### What is needed
In the records that follow, find the line containing "Reply to Fionne Orlander's post" and the line containing "Given: Click the クーポンを作成 button", then transcribe both and every line between them exactly, omitting pictures.

========================

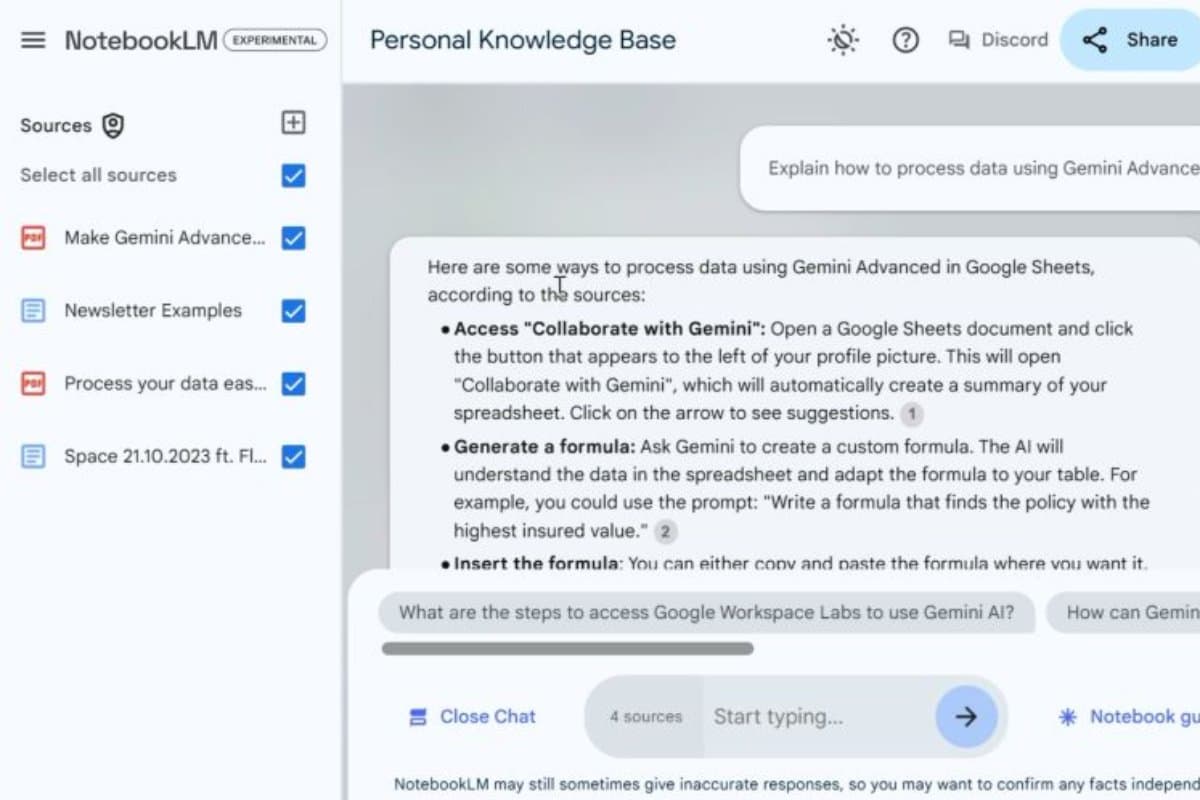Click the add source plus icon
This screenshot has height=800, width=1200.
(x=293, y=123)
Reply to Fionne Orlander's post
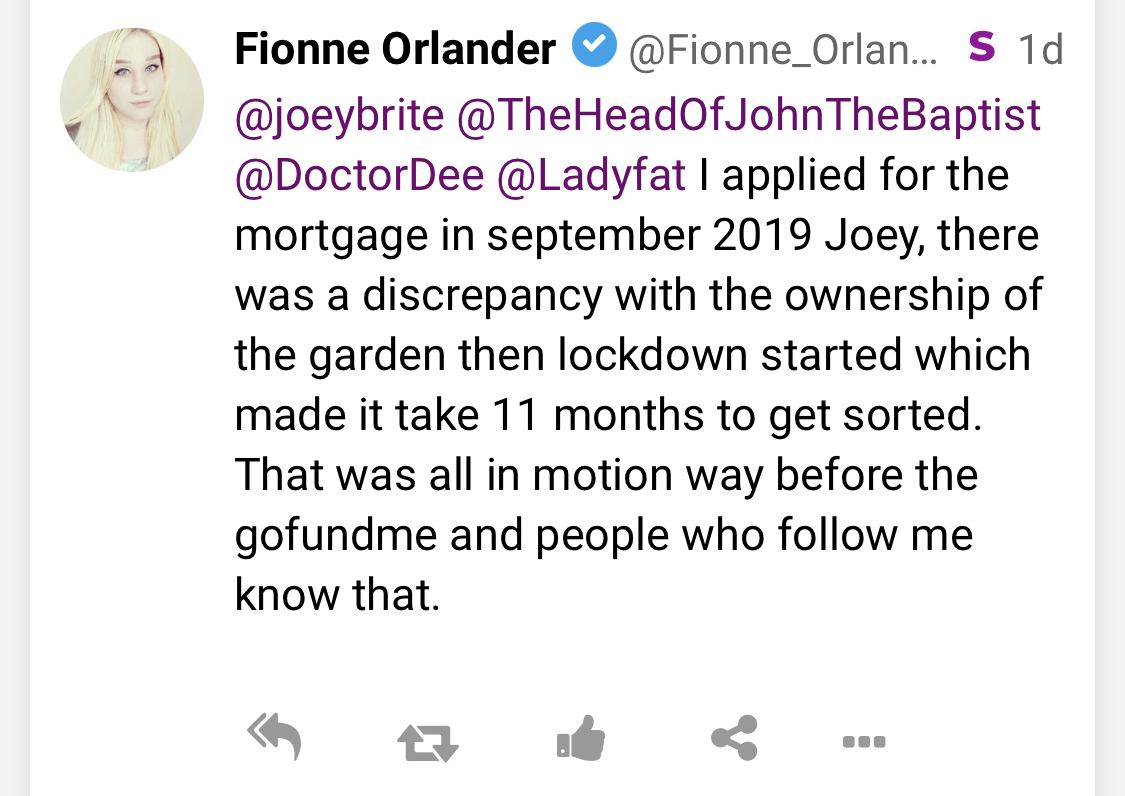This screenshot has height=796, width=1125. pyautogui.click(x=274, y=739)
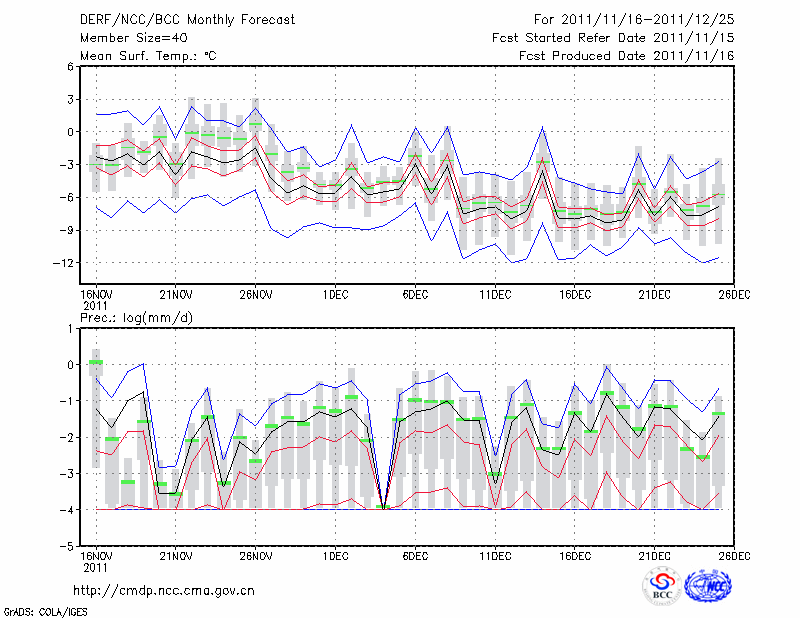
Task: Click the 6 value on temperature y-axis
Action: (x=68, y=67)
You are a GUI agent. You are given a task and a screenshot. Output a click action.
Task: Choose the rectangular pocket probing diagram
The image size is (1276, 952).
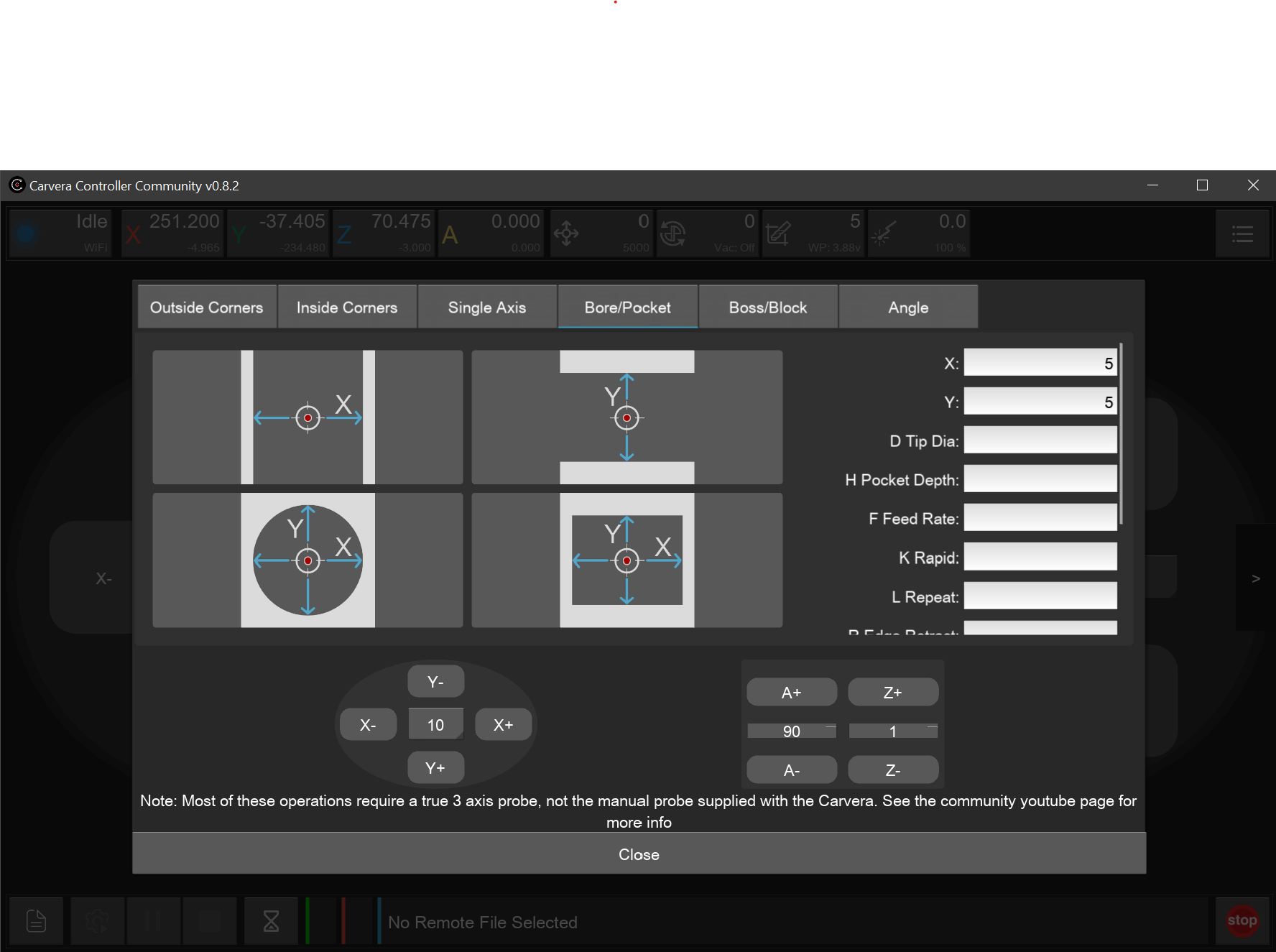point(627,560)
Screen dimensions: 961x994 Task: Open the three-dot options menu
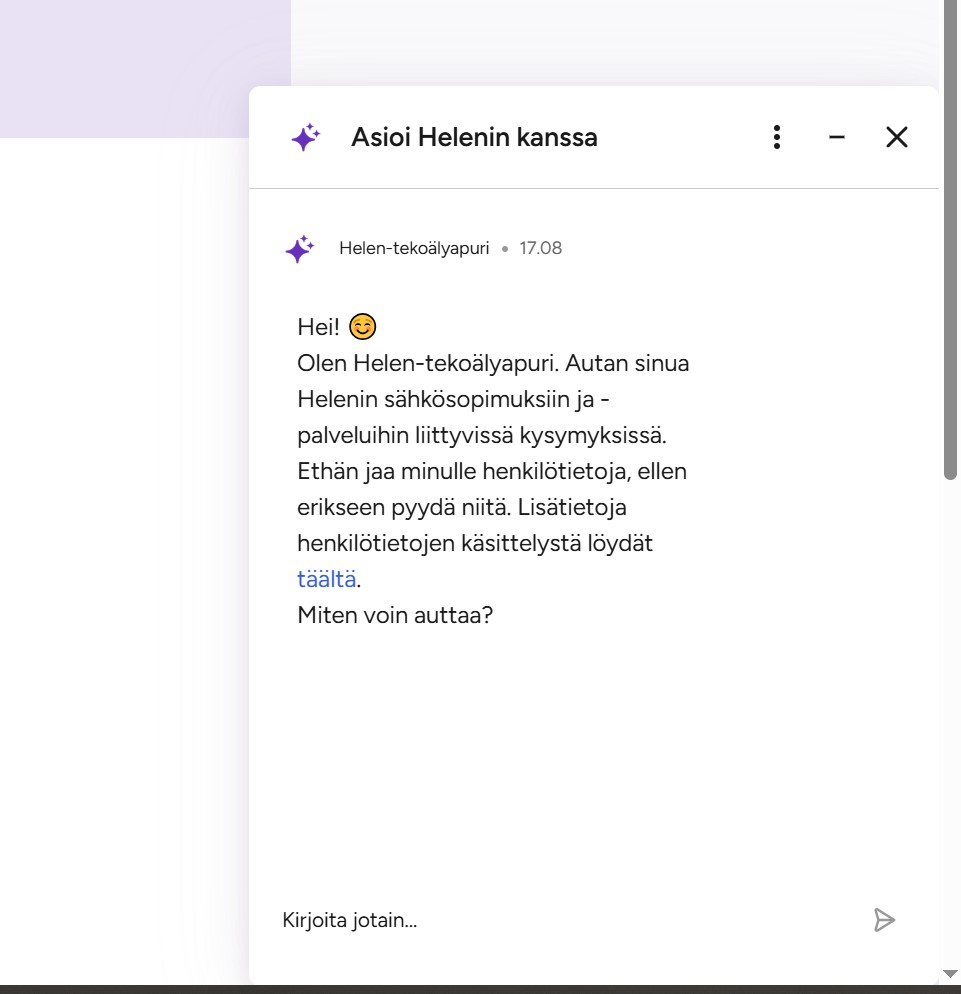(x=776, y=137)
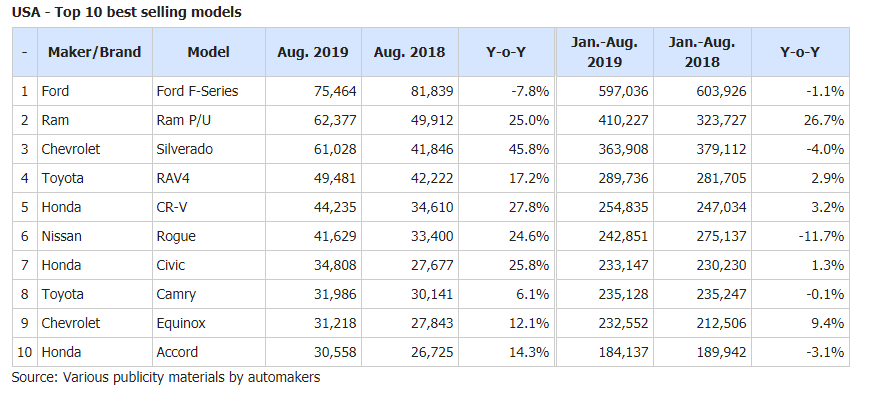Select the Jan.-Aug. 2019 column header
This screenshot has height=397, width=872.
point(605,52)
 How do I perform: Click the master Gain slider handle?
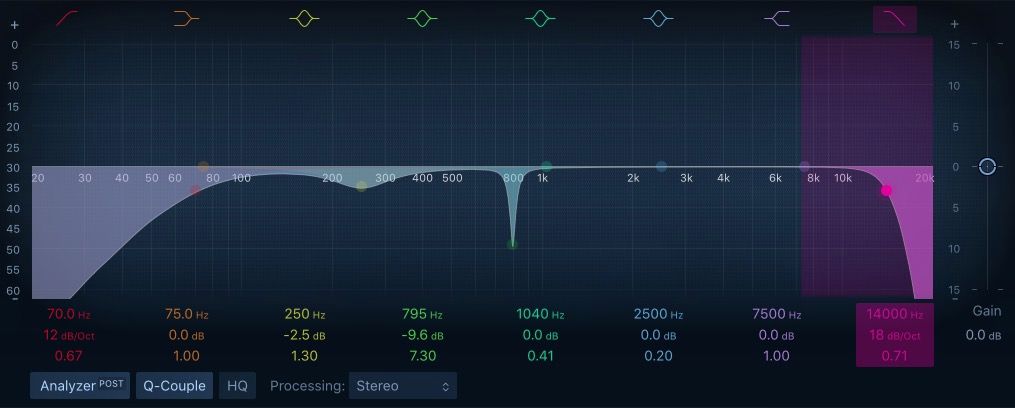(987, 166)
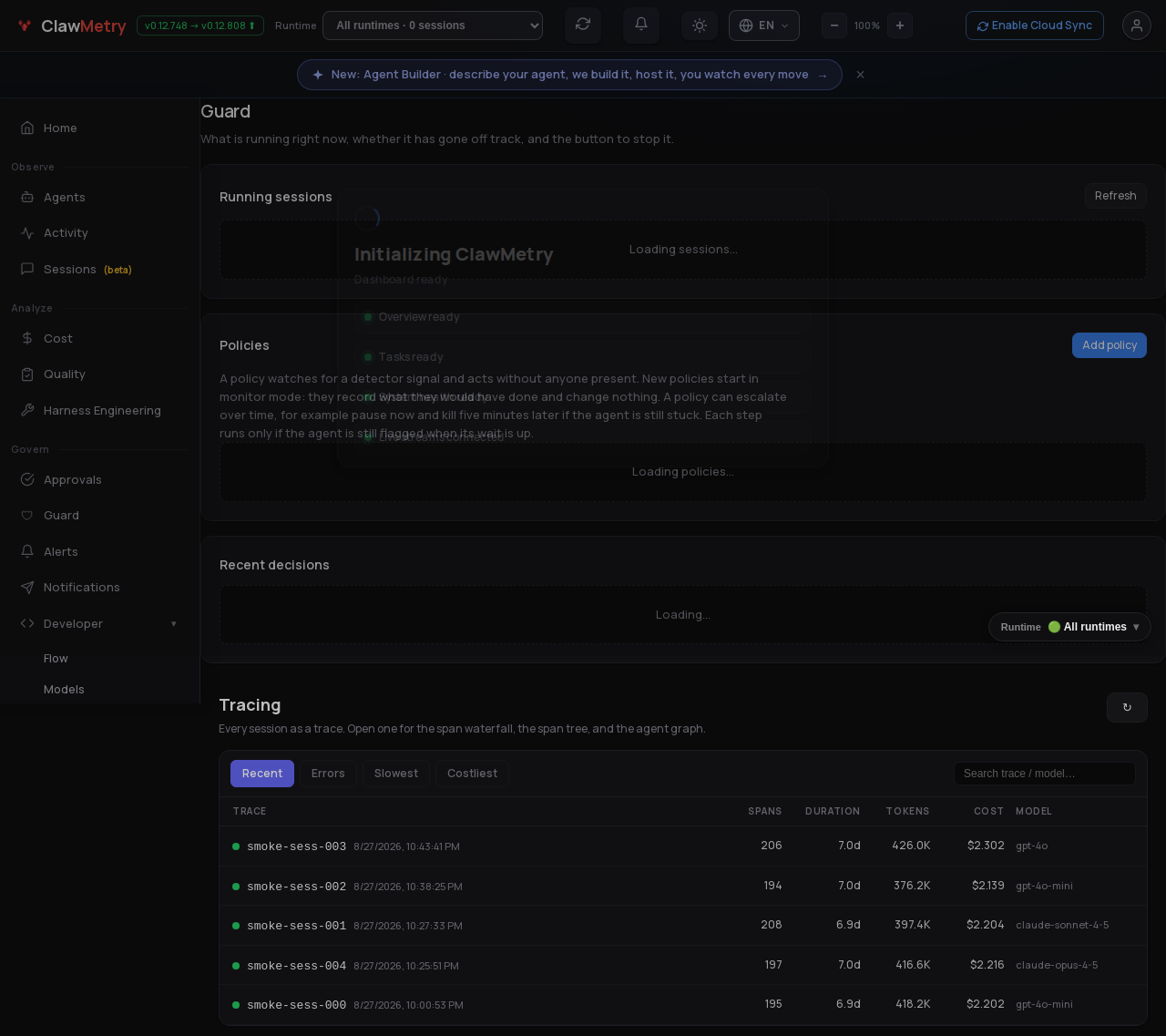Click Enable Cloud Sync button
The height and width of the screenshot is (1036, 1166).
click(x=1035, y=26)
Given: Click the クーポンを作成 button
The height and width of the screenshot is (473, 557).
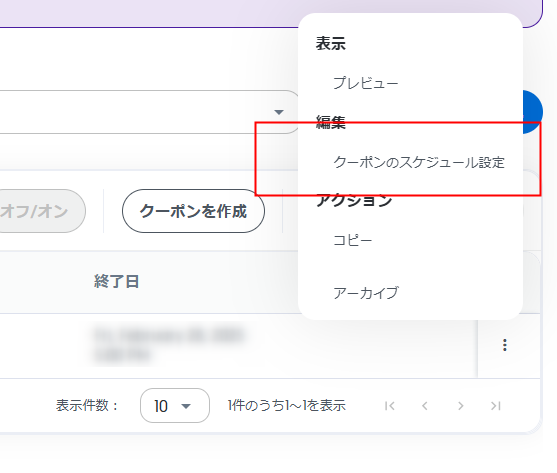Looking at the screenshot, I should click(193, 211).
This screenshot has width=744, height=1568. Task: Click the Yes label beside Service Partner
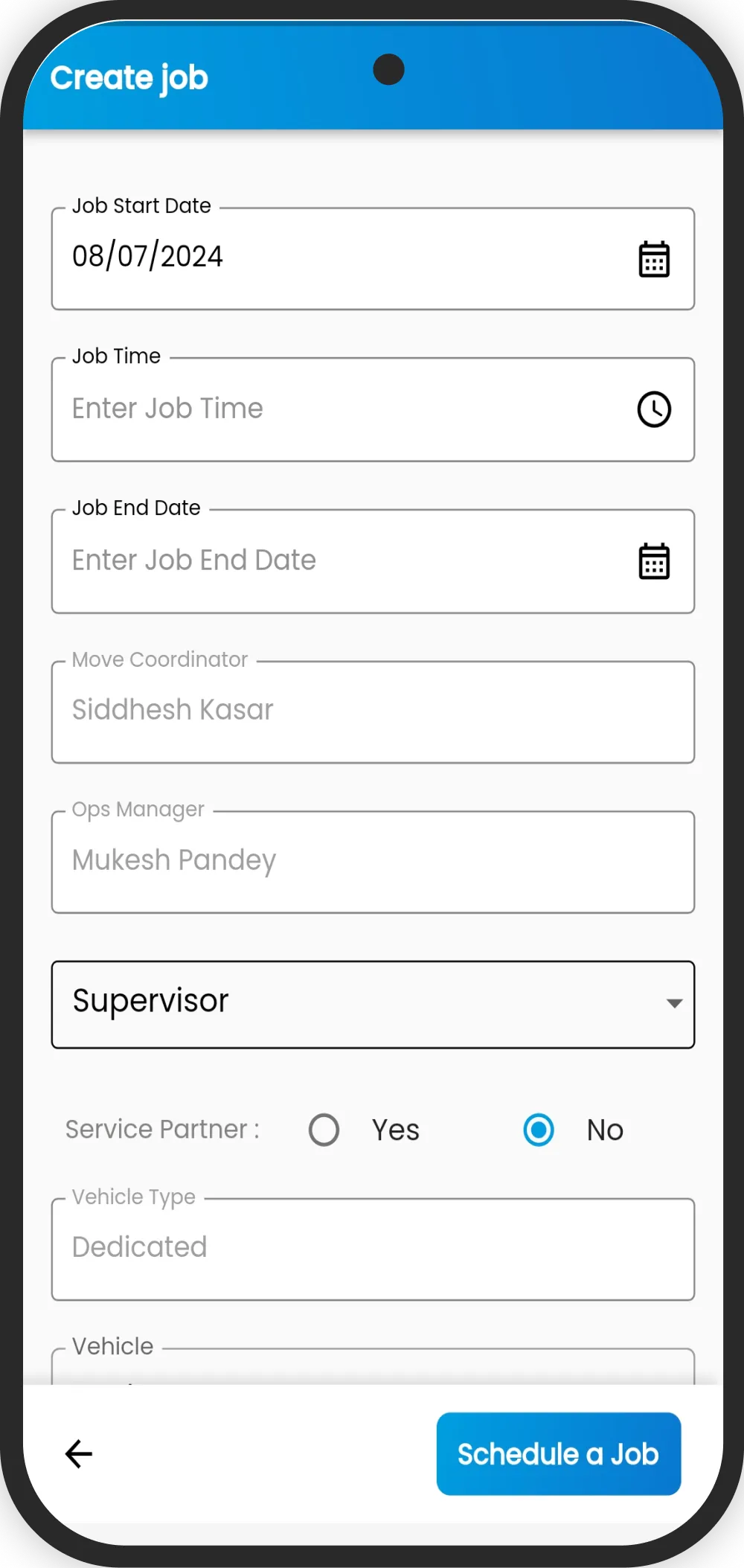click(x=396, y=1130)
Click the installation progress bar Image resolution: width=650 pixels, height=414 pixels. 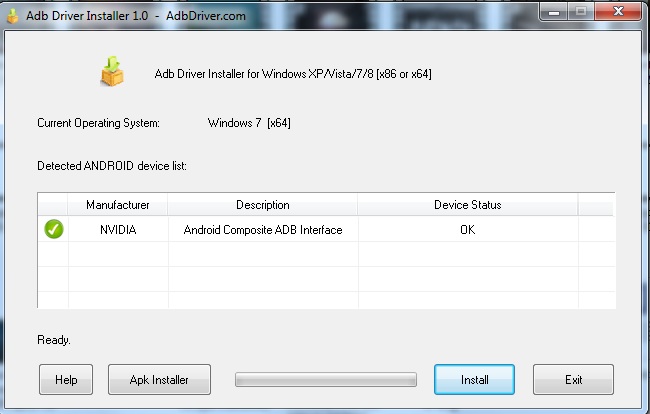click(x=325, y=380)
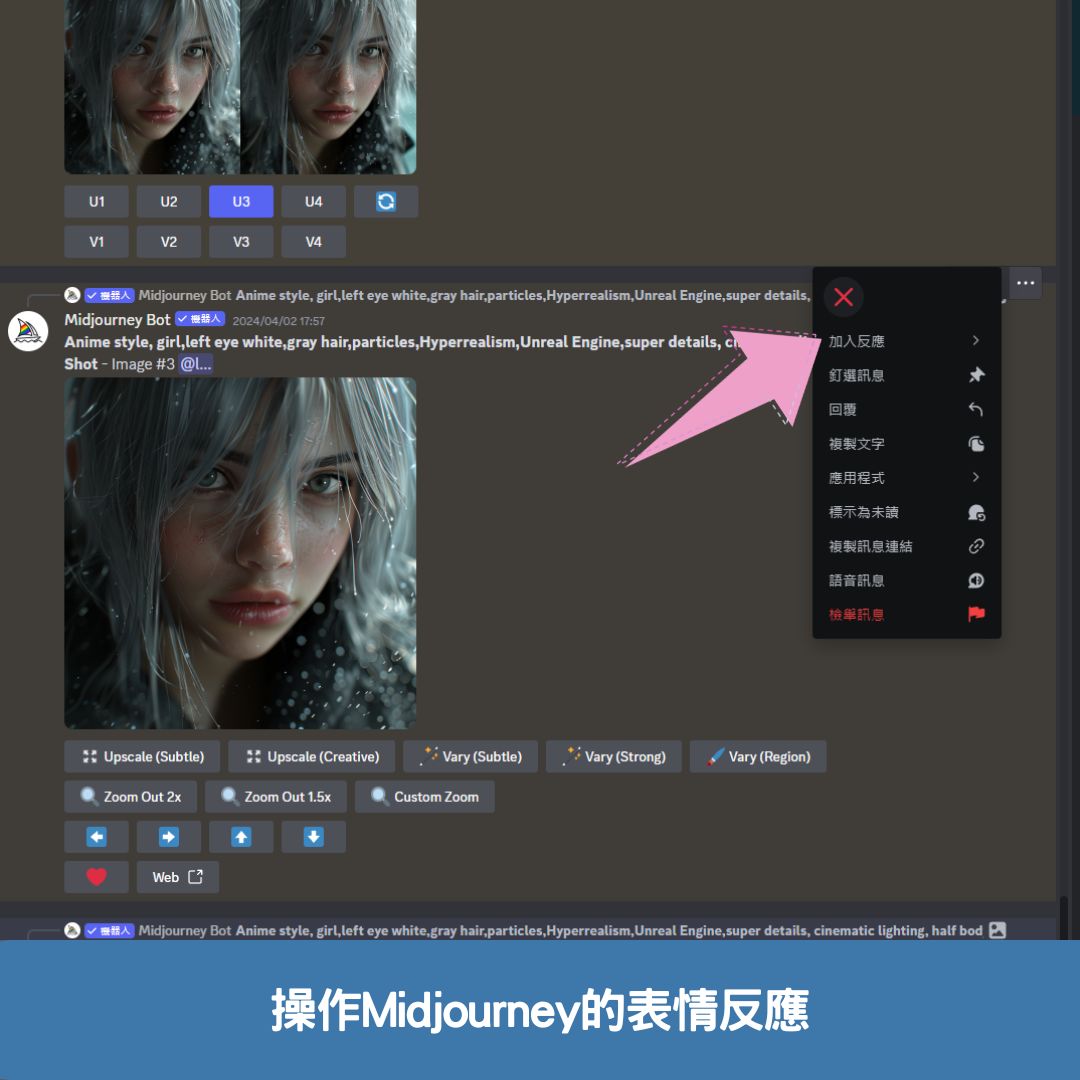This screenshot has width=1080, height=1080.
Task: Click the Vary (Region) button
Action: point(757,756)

========================

### Response to the task
Reply to Fionne Orlander's post
This screenshot has height=796, width=1125. pyautogui.click(x=274, y=739)
Task: Click the 6 value on temperature y-axis
Action: (x=68, y=67)
You are a GUI agent. You are given a task and a screenshot. Output a click action.
Task: Choose the rectangular pocket probing diagram
The image size is (1276, 952).
point(627,560)
Screen dimensions: 961x994 Task: Open the three-dot options menu
(x=776, y=137)
Select the Jan.-Aug. 2019 column header
This screenshot has height=397, width=872.
point(605,52)
 How do I perform: Click the master Gain slider handle?
(987, 166)
Click Enable Cloud Sync button
The height and width of the screenshot is (1036, 1166).
click(x=1035, y=26)
Given: Click the クーポンを作成 button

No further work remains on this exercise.